Camorra e neomelodici, cantanti usati per riciclare soldi sporchi: la rivelazione del pentito

E’ stato un pentito di camorra a lanciare la bomba dei legami tra camorra e neomelodici. Non una sorpresa. Sono diversi infatti i casi di partecipazioni a cerimonie di ogni genere di sospetti affiliati (e qualcosa in più) della camorra di esponenti noti e non del panorama musicale napoletano. In un articolo apparso oggi su Il Mattino si anticipa un’inchiesta della Dda partita dalle rivelazioni di Luca Menna, pentito del clan Amato Pagano, operante tra la periferia nord i Napoli e il comuni limitrofi.

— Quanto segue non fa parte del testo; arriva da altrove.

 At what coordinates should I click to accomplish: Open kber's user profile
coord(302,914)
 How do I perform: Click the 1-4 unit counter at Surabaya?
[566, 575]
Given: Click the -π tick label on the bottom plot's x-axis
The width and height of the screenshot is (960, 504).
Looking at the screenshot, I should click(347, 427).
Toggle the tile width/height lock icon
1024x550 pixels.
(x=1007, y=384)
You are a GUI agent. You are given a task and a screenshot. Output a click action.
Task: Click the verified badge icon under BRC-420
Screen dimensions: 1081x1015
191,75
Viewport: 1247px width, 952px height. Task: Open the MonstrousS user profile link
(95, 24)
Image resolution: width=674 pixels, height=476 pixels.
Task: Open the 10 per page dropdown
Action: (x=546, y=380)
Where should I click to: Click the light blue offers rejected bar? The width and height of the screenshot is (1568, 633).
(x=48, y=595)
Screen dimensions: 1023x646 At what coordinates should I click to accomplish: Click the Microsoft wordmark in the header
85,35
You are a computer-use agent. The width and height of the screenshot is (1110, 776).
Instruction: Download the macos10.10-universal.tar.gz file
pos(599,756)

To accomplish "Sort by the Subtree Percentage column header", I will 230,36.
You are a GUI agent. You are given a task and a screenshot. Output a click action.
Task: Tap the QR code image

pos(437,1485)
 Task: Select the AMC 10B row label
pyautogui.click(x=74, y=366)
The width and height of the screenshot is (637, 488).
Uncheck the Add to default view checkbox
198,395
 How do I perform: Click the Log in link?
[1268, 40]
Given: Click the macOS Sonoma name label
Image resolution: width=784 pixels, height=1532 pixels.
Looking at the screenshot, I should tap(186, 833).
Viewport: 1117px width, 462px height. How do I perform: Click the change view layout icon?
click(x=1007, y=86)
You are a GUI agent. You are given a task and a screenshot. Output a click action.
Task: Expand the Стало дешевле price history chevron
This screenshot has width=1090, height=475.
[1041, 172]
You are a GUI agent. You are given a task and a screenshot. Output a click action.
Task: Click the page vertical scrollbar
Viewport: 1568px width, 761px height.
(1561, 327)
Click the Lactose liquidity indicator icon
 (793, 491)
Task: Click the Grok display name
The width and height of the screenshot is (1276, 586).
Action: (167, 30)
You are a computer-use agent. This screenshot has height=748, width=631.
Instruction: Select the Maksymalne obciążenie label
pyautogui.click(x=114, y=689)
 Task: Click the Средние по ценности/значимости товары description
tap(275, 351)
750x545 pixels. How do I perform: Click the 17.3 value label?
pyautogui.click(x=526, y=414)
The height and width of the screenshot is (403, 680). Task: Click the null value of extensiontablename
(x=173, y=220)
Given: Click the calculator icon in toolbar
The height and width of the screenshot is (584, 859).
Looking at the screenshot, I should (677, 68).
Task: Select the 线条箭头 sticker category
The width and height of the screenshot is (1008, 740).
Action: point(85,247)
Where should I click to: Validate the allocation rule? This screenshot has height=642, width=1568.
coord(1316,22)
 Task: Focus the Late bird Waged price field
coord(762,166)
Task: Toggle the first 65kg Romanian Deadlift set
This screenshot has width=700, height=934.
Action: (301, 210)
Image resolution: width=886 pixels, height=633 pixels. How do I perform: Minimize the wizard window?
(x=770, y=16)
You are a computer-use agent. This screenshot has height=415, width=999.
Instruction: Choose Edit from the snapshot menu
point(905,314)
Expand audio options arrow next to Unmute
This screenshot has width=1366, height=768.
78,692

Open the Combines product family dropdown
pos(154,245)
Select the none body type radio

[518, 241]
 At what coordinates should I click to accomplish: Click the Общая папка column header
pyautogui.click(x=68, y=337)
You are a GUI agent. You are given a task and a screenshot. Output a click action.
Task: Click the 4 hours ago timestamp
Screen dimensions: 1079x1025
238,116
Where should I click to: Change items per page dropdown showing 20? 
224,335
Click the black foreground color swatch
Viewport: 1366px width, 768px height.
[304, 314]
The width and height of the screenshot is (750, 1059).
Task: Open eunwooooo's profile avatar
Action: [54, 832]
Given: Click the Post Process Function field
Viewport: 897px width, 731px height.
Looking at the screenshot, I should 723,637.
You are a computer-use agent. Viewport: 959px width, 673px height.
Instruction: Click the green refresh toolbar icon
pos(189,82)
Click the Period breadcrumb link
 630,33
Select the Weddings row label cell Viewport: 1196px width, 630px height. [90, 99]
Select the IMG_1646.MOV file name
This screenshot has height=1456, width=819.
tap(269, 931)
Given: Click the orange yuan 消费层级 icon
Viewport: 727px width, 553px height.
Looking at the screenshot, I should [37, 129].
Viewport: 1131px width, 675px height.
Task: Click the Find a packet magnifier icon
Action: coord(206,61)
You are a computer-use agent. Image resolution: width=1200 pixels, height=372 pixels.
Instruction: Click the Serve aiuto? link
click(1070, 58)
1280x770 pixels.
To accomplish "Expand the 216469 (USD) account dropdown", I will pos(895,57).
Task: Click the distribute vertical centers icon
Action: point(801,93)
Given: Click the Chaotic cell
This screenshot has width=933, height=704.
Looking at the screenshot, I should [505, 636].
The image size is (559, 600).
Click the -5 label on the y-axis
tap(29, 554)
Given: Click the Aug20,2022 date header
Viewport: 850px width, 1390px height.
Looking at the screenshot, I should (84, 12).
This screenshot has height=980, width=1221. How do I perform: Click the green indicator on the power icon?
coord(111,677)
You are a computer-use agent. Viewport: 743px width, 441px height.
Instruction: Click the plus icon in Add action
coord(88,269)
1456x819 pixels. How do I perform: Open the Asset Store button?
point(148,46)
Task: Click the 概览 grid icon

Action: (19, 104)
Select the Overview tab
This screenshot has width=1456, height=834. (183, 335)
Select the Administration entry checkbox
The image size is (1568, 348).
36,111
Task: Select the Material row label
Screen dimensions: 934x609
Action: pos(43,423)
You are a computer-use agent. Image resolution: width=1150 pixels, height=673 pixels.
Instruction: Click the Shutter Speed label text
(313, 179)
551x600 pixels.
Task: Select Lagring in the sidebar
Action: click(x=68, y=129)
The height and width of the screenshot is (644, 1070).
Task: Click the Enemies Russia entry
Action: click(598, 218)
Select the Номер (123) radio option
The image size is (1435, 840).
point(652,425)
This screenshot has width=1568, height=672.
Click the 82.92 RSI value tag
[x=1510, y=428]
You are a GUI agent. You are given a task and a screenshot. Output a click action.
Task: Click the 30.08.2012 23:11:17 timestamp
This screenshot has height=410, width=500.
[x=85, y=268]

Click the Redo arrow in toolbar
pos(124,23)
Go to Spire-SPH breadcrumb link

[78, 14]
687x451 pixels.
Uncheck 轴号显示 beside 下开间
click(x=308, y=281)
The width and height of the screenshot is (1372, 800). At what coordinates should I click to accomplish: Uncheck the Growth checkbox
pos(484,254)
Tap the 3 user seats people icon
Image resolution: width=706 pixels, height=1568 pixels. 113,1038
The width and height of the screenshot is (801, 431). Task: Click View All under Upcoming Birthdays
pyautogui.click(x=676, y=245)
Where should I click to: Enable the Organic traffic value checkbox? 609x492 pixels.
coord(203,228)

Il quotidiano napoletano ha riportato la distinzione tra due sotto categoria del macro sistema della musica neomelodica: “Esistono quelli «a libretto» e i semplici «cavallucci». Come dire: quelli inseriti in un contesto strutturato, fatto di contatti costanti, di incassi e conti da ripartire, come se fossero organici a un sistema; e quelli che invece lavorano a serata, quando c’è da riempire di nomi nuovi un evento”, si legge.

Sono quelli “a libretto” gli artisti ritenuti di maggior successo che, quindi, devono sfondare. Devono fare carriera. Così vengono proposti per feste di piazza, feste private ed eventi di risalto per fare “audience” e soprattutto rimpinguare le casse dell’organizzazione criminale.
I pubblici ministeri hanno scoperchiato un sistema che già da qualche anno è finito al centro delle attenzioni di giudici e investigatori che hanno intravisto nella galassia di cantanti neomelodici orbitanti nell’ambiente musicale napoletano un mezzo per riciclare e ripulire i soldi frutto di attività illecite. Al momento l’attenzione è alta e l’inchiesta promette sviluppi inaspettati. Resta solo da attendere.